Re: [PATCH v4] mm/memcg: try harder to decrease [memory,memsw].limit_in_bytes

From: Andrey Ryabinin
Date: Mon Jan 15 2018 - 07:29:19 EST




On 01/13/2018 01:57 AM, Shakeel Butt wrote:
> On Fri, Jan 12, 2018 at 4:24 AM, Michal Hocko <mhocko@xxxxxxxxxx> wrote:
>> On Fri 12-01-18 00:59:38, Andrey Ryabinin wrote:
>>> On 01/11/2018 07:29 PM, Michal Hocko wrote:
>> [...]
>>>> I do not think so. Consider that this reclaim races with other
>>>> reclaimers. Now you are reclaiming a large chunk so you might end up
>>>> reclaiming more than necessary. SWAP_CLUSTER_MAX would reduce the over
>>>> reclaim to be negligible.
>>>>
>>>
>>> I did consider this. And I think, I already explained that sort of race in previous email.
>>> Whether "Task B" is really a task in cgroup or it's actually a bunch of reclaimers,
>>> doesn't matter. That doesn't change anything.
>>
>> I would _really_ prefer two patches here. The first one removing the
>> hard coded reclaim count. That thing is just dubious at best. If you
>> _really_ think that the higher reclaim target is meaningfull then make
>> it a separate patch. I am not conviced but I will not nack it it either.
>> But it will make our life much easier if my over reclaim concern is
>> right and we will need to revert it. Conceptually those two changes are
>> independent anywa.
>>
>
> Personally I feel that the cgroup-v2 semantics are much cleaner for
> setting limit.

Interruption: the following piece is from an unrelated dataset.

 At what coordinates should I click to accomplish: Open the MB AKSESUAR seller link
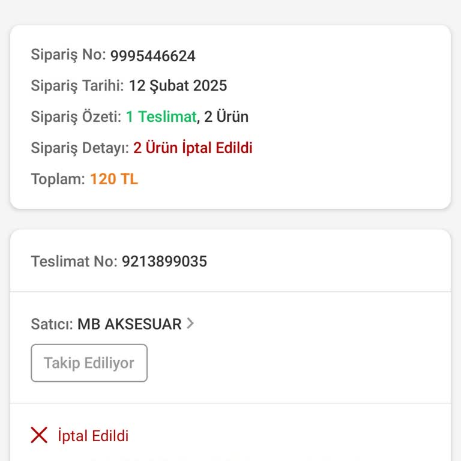(129, 324)
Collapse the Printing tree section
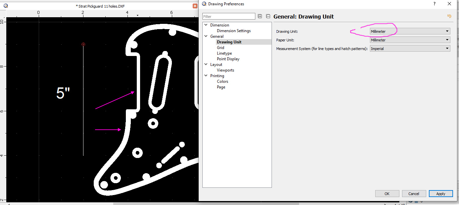The image size is (459, 205). 206,76
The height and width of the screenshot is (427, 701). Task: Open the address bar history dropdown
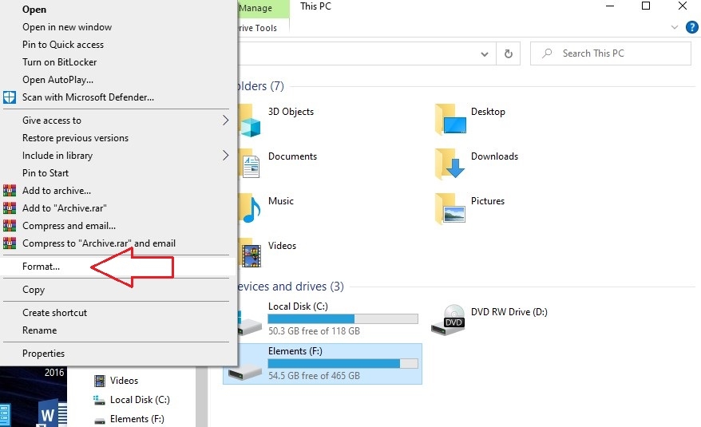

There is no race with the allocators in the memcg,
> though oom-killer can be triggered. For cgroup-v1, the user does not
> expect OOM killer and EBUSY is expected on unsuccessful reclaim. How
> about we do something similar here and make sure oom killer can not be
> triggered for the given memcg?
>
> // pseudo code
> disable_oom(memcg)
> old = xchg(&memcg->memory.limit, requested_limit)
>
> reclaim memory until usage gets below new limit or retries are exhausted
>
> if (unsuccessful) {
> reset_limit(memcg, old)
> ret = EBUSY
> } else
> ret = 0;
> enable_oom(memcg)
>
> This way there is no race with the allocators and oom killer will not
> be triggered. The processes in the memcg can suffer but that should be
> within the expectation of the user. One disclaimer though, disabling
> oom for memcg needs more thought.

That's might be worse. If limit is too low, all allocations (except __GFP_NOFAIL of course) will start
failing. And the kernel not always careful enough in -ENOMEM handling.
Also, it's not much different from oom killing everything, the end result is almost the same -
nothing will work in that cgroup.


> Shakeel
>